Problem to solve: Copying rule for the data below: pictures stay out, and only the lines from the one with "Task: Switch to list view layout" down to the one with "You are a computer-use agent.", inclusive, are repeated exactly.

══════

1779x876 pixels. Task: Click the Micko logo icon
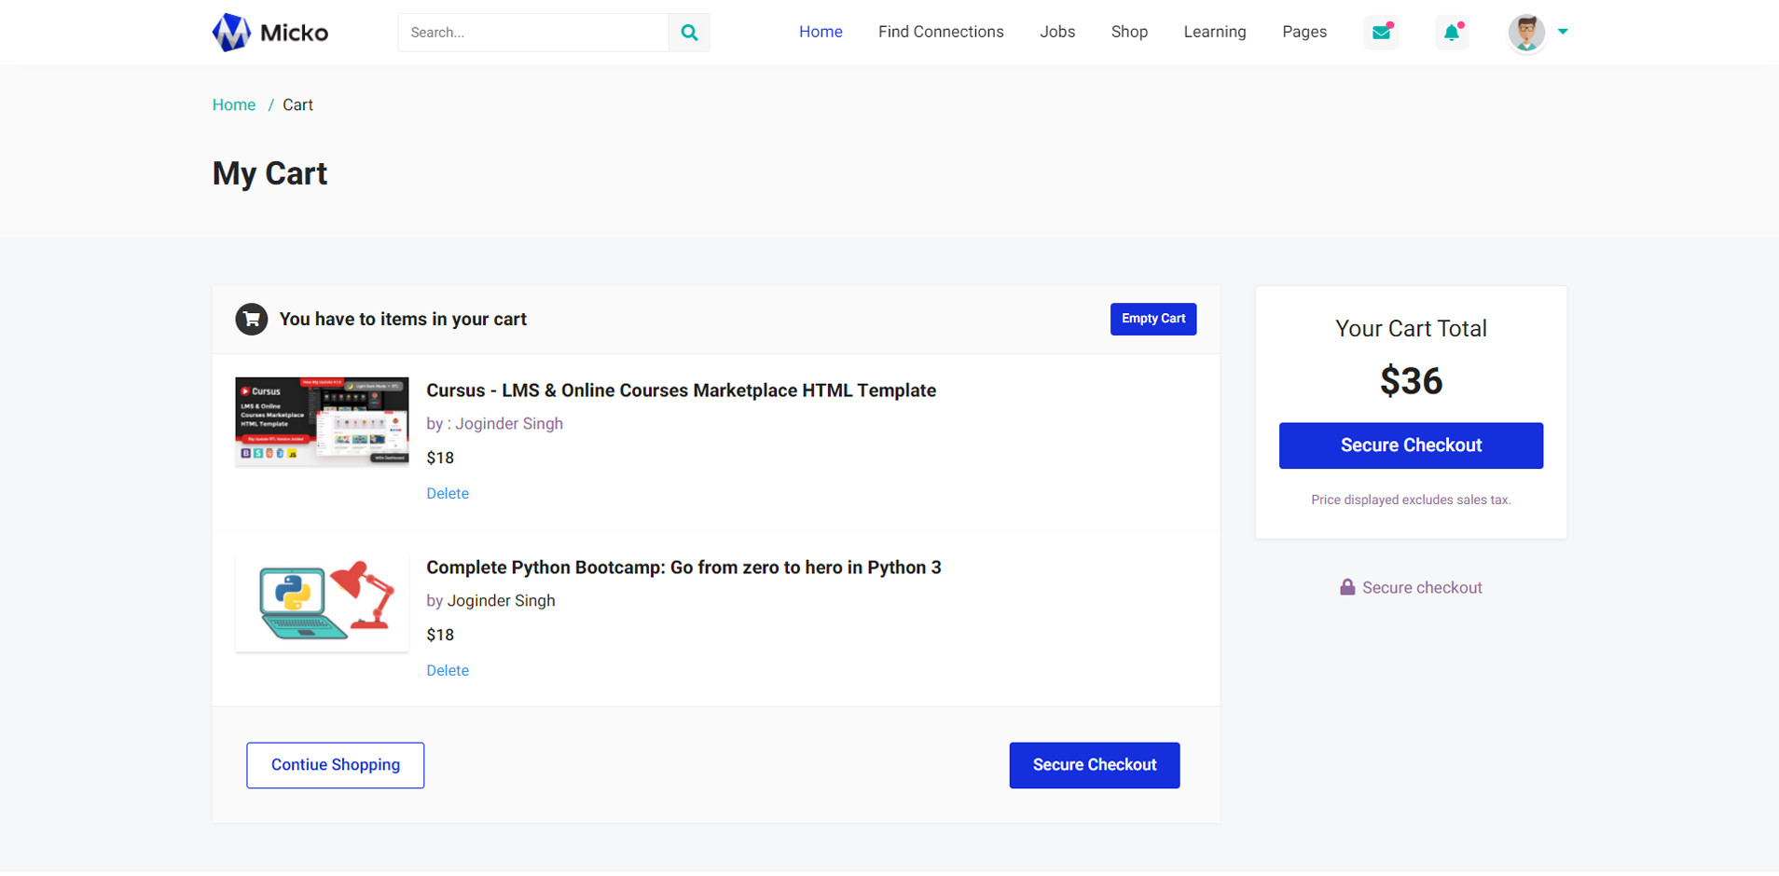231,33
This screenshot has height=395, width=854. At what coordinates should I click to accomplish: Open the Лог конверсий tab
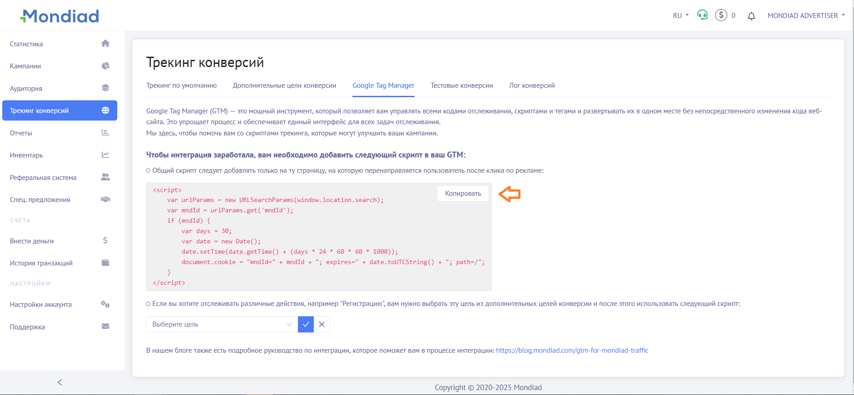point(532,85)
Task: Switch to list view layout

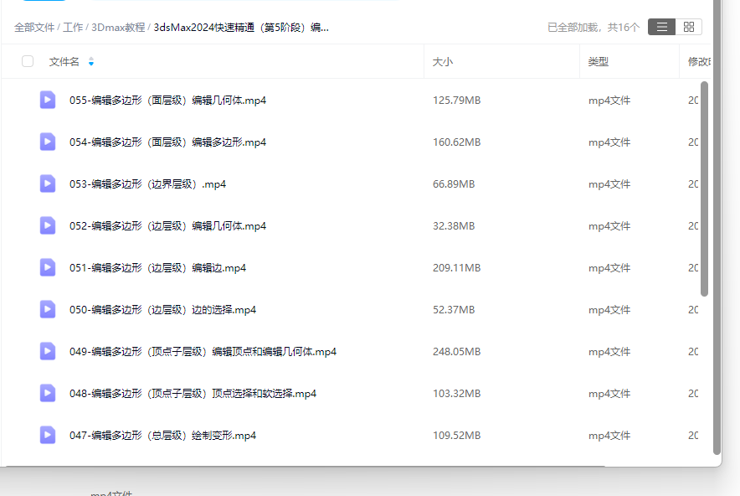Action: tap(661, 27)
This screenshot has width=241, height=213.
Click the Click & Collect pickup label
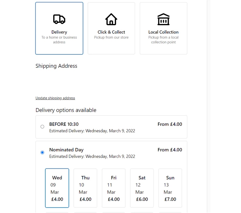[x=111, y=37]
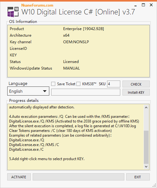Minimize the Digital License window

coord(136,5)
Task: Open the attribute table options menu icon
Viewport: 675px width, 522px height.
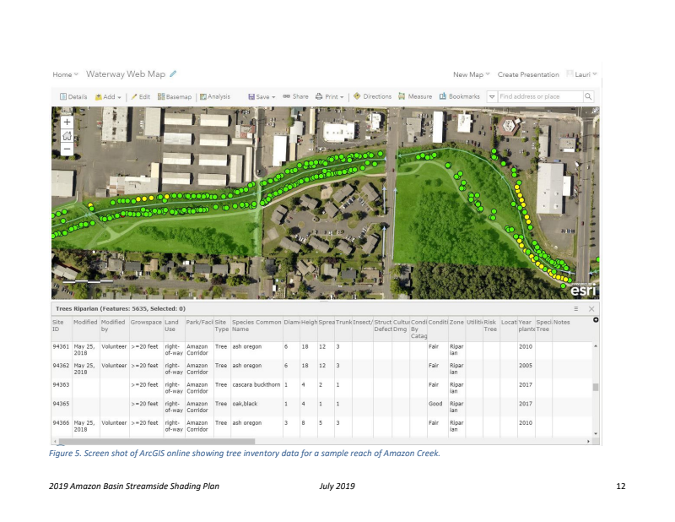Action: point(575,309)
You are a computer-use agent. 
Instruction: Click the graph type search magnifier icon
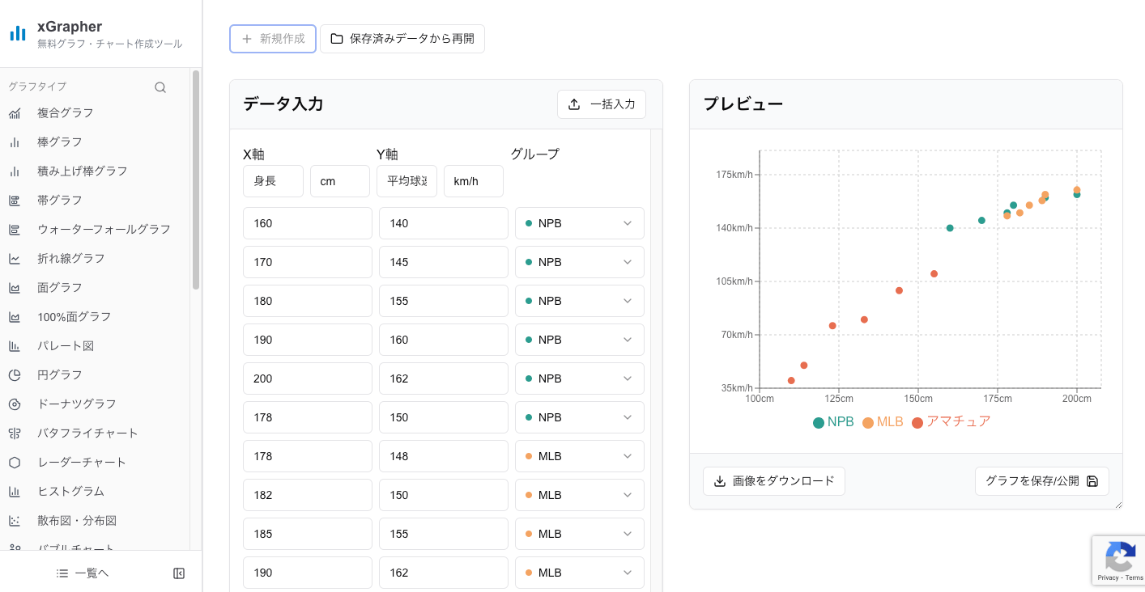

══════

Written solution:
Task: Switch to list view layout

Action: tap(661, 27)
This screenshot has width=241, height=213.
Click the Click & Collect pickup label
[x=111, y=37]
Minimize the Digital License window

coord(136,5)
Task: Open the attribute table options menu icon
Viewport: 675px width, 522px height.
Action: point(575,309)
You are a computer-use agent. 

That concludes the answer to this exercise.